The workforce is made up people with families. You are not a fair manager, you are a manager who does not know about managing people. Men make better managers. That is that.
Anonymous
What you're doing here is changing your boss' pespective as to your work schedule. This change could be due to your illness, family members, new baby -- whatever. You have different expectations for yourself now, and you're trying to get your boss to accept the new expectations. I left my old agency, along with several other female and male colleagues, all after we had babies, because our management would not accept the changes. It's been much easier at my new agency b/c I came in the door telling everyone what my schedule would be (I leave promptly, I'll get in earlier but I don't work late) and all the rest -- I come in late if I decide that's best, whatever. Change is hard, knowing the boundaries from the start is easier.

I disagree about not telling your boss about your baby or the reaons why you're coming in late, etc. The baby is why you want these changed expectations. Shouldn't matter why you take sick leave -- but we know it does.

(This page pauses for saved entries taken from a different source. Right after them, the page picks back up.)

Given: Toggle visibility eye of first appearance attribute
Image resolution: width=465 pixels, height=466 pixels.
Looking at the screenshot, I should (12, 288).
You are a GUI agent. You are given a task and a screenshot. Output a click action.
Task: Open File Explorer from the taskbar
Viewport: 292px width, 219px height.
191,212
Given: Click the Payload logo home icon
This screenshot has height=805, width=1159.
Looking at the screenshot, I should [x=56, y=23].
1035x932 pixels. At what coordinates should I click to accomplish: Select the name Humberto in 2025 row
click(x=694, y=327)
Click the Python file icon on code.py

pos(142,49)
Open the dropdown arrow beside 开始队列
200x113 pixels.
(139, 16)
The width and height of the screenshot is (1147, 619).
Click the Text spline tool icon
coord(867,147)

And we know there's a big difference b/w slacking off ("I got drunk last night and need to sleep it off") vs. family responsibilities ("my kid woke up w/ a rash"). Your new schedule is reasonable, legal and very important. To ignore your motivation is to ignore your personal life.

I wouldn't read too much in your boss' gender or child status. It's all about empathy and keeping you (employee) happy and working at your highest level, and that means it's about management. A lousy manager penalizes you if you come in late, a good one lets you make up the time by staying later that day, a great one lets you decide how to make up the time.

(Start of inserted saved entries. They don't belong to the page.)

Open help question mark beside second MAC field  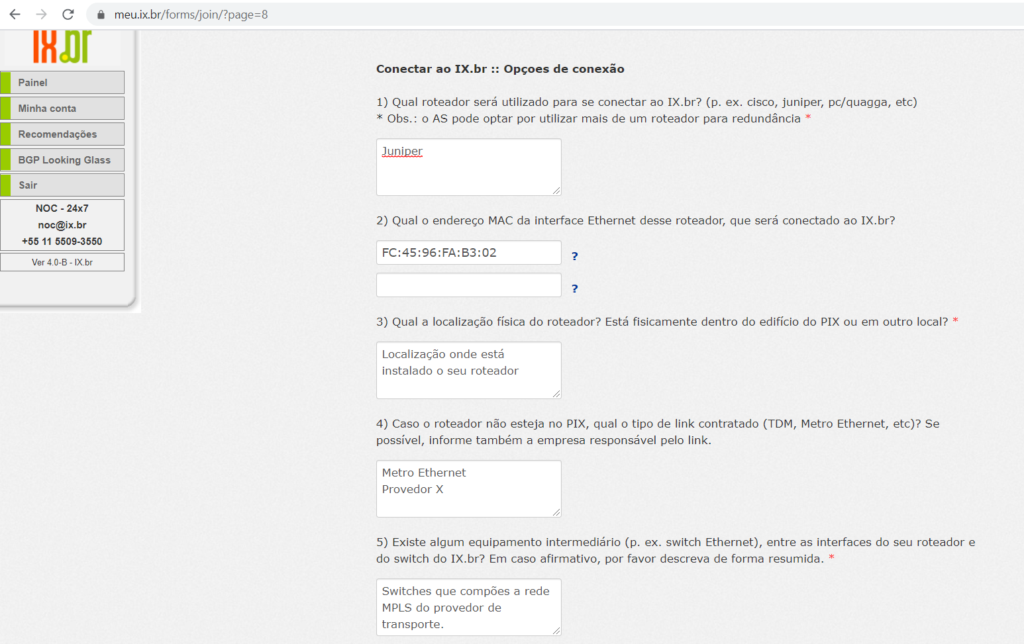tap(574, 289)

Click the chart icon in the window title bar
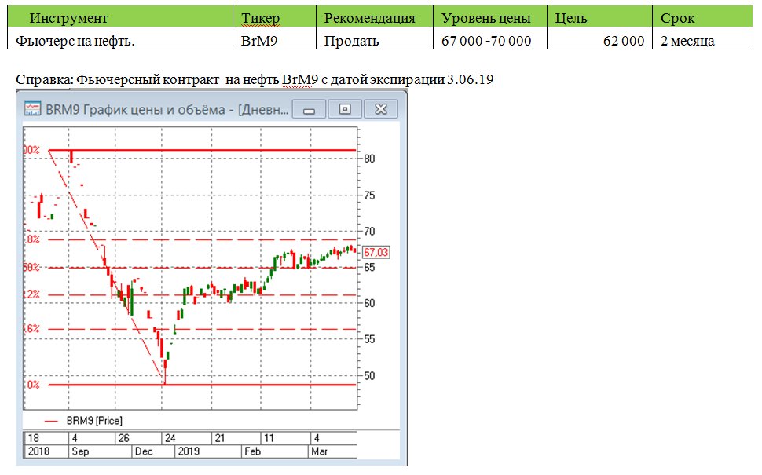point(31,109)
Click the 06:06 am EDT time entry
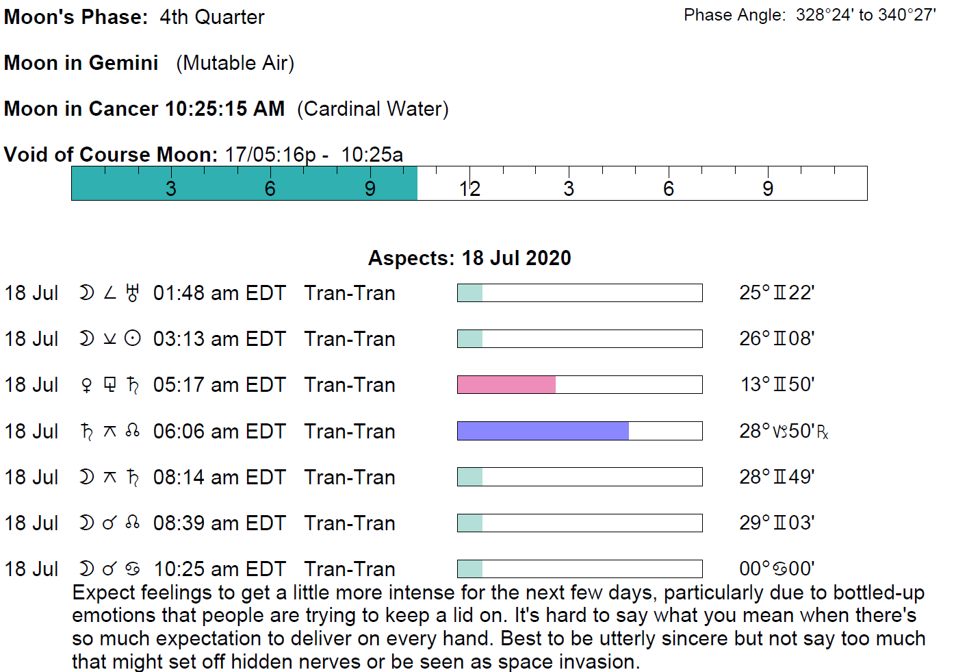This screenshot has width=967, height=672. click(x=219, y=432)
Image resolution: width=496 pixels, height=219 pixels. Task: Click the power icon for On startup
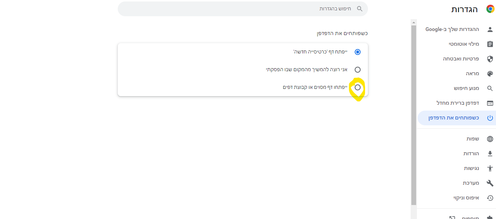pos(490,118)
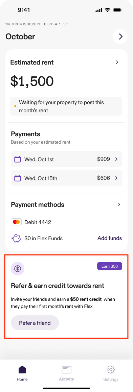Tap the piggy bank Flex Funds icon

tap(16, 238)
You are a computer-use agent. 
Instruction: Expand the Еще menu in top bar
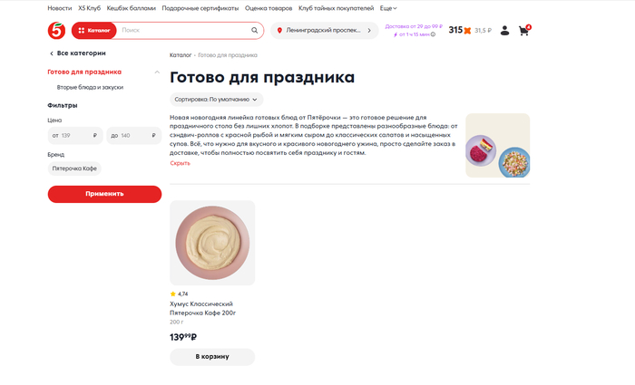(x=388, y=8)
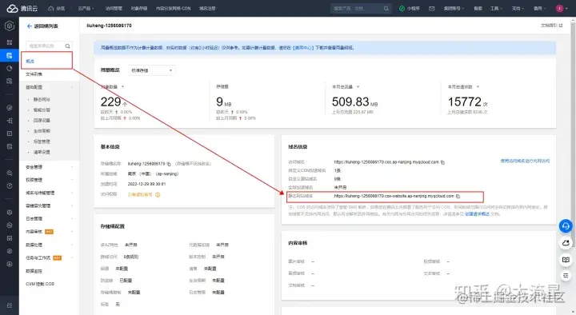Viewport: 576px width, 315px height.
Task: Copy the static website domain URL
Action: click(x=458, y=197)
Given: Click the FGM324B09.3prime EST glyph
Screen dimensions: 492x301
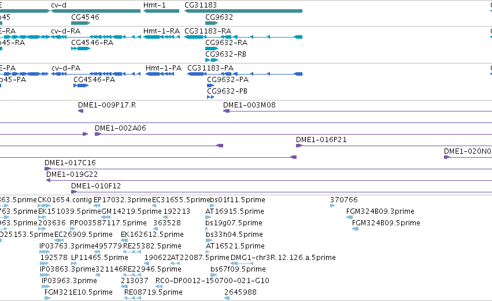Looking at the screenshot, I should point(349,217).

And since this post is so very long: you know right now how your boss is going to be about these changed expectations: you see it around you. I had a boss who didn't understand anything about work/life balance: placed unrealstic demands, wanted everyone to work late, stayed until 7 PM most nights, ate lunch at her desk, completely devoted herself to her career. I'm sad that she has breast cancer, and sadder still that her reaction was to quit rather than find a way to make a schedule work for herself to accomodate her changed needs re work.
Anonymous
Anonymous wrote:
Anonymous wrote:
Debbie Downer again. Here is my thing, a manager who does not make special concessions for someone because they chose to have children is not an "unsympathetic asshole." They are a fair manager.

The workforce is made up people with families. You are not a fair manager, you are a manager who does not know about managing people. Men make better managers. That is that.


If the workforce is made up of people with families, than all employees could be treated with the same level of flexibility and it would work out fine. That is what I am advocating. I am saying that it is a good management practice to be flexibile. It is a good management practice to be flexible with ALL of your employees, regardless of family status.

(And I don't even know where the "men are better managers" thing even relates at all to what I was saying.)
Anonymous
I was once a "female boss with no kids" - I just didn't understand, because I had no context for understanding. I had never been around small children and had no clue about babies. I had one employee with a small child, and she came to talk to me about some of the issues she was having with her child.

I think, depending on your relationship with your boss, if you bring up what is going on at home - she maybe flexible.

Take it as it comes, not all female bosses are hard asses just because they don't have kids (maybe they are trying and just haven't had kids yet - maybe they will be very understanding).